Samedi 22 Février 2025

Mercredi 19 février, le premier Ministre, Moctar ould Diaye et l’ambassadeur de l’Union Européenne (UE) en Mauritanie, Tasso Villalonga, ont tenu une réunion au titre du dialogue politique, prévu par l’Accord d’Association Afrique, Caraïbe Pacifique (ACP)-UE, lequel offre un cadre de concertation stratégique couvrant des domaines complémentaires : économie, développement sécurité, migration, protection des droits humains… Un outil de coopération à travers lequel la partie européenne, verse d’importantes ressources à Nouakchott.


Attaché au principe de cette concertation, le  député Biram Dah Abeid, leader de l’Initiative de Résurgence du Mouvement Abolitionniste (IRA), qui séjourne actuellement à Dakar, réagit à  la rencontre et formule d’importantes  importantes réserves par rapport à la réalité actuelle.

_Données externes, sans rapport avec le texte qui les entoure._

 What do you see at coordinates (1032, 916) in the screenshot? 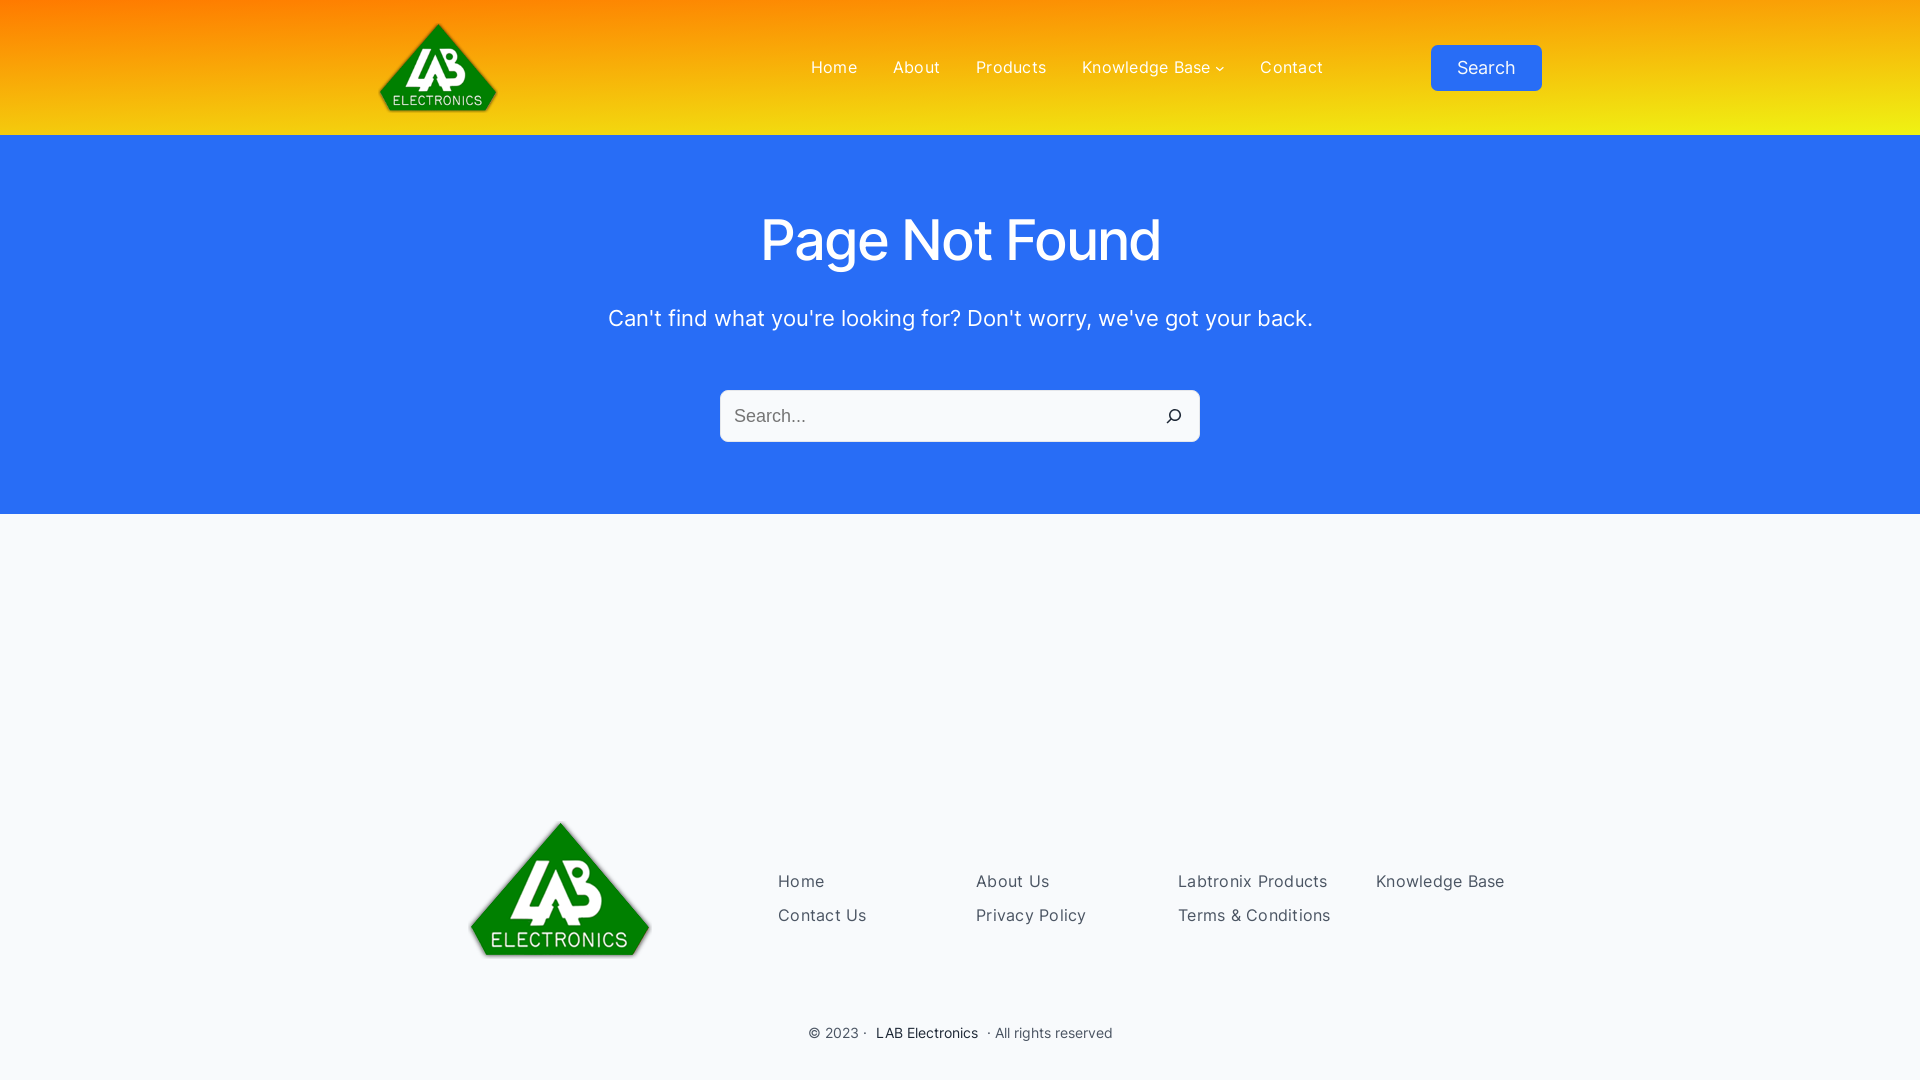
I see `Privacy Policy` at bounding box center [1032, 916].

En effet, le député abolitionniste estime que dans « le cas de la Mauritanie,  la gouvernance n’offre pas les garanties minimales de transparence  et de gestion vertueuse. Les niveaux vertigineux de corruption et d’impunité, que tolère le pouvoir du moment, jette un discrédit empirique, sur ses intentions et son discours ».

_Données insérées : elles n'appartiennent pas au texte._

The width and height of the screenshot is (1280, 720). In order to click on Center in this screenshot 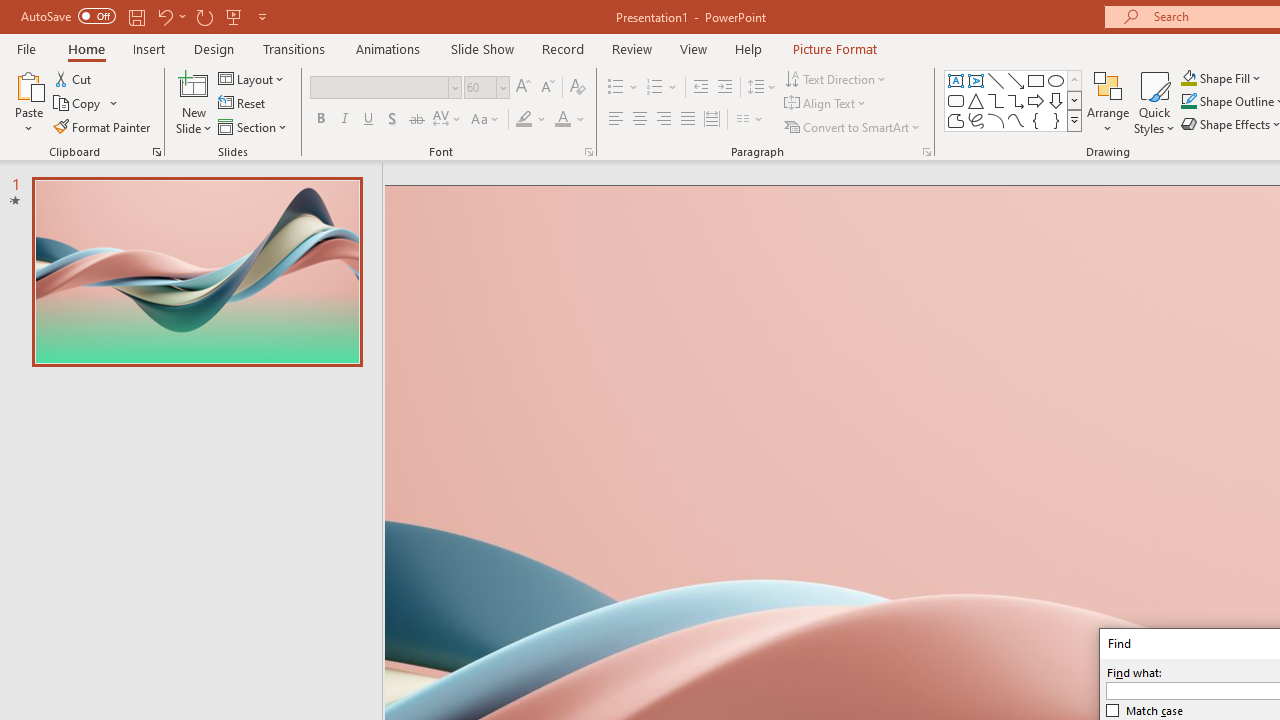, I will do `click(640, 120)`. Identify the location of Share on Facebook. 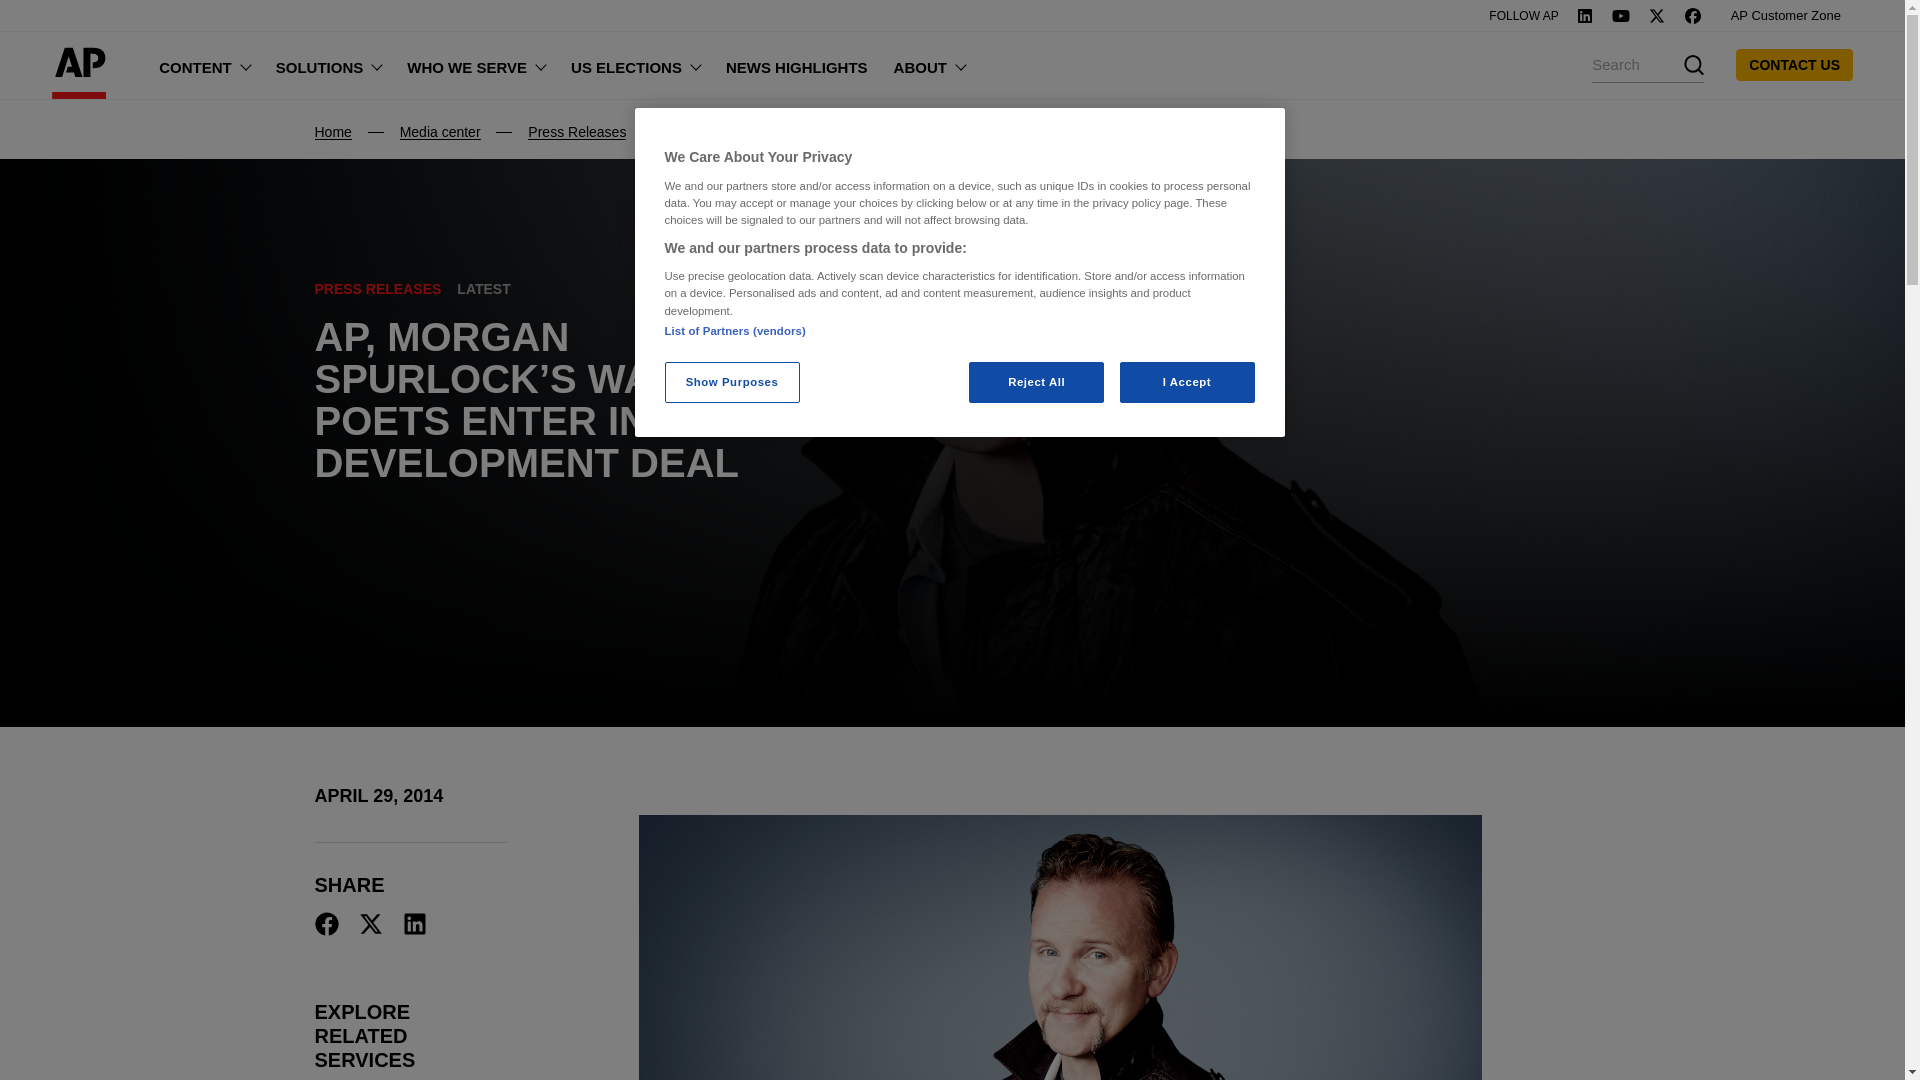
(326, 924).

Pour illustrer des cas de mauvaise gouvernance, le document de BDA convoque « les gâchis du port de NDiago, les dernières révélations au sujet d’un détournement d’un concours financier de l’Agence Française de Développement (AFD-22 millions d’euros selon la presse) » qui témoignent d’une pratique aux antipodes des discours.
Ainsi,  le premier dialogue « garant de l’équité, de la stabilité et la paix, doit être interne, pour permettre aux mauritaniens de discuter d’un avenir commun, décider ensemble.
 Il  passe par la reconnaissance des partis et associations, injustement maintenus hors de la sphère de la légalité par l’administration ».
Ces conditions sont nécessaires au crédit d’un dialogue avec l’Union Européenne,  dans l’objectif de la consolidation de la démocratie et de l’Etat de droit, mais aussi pour « stopper l’invasion migratoire du Sud  vers le Nord, résultat de l’échec  des élites du continent ».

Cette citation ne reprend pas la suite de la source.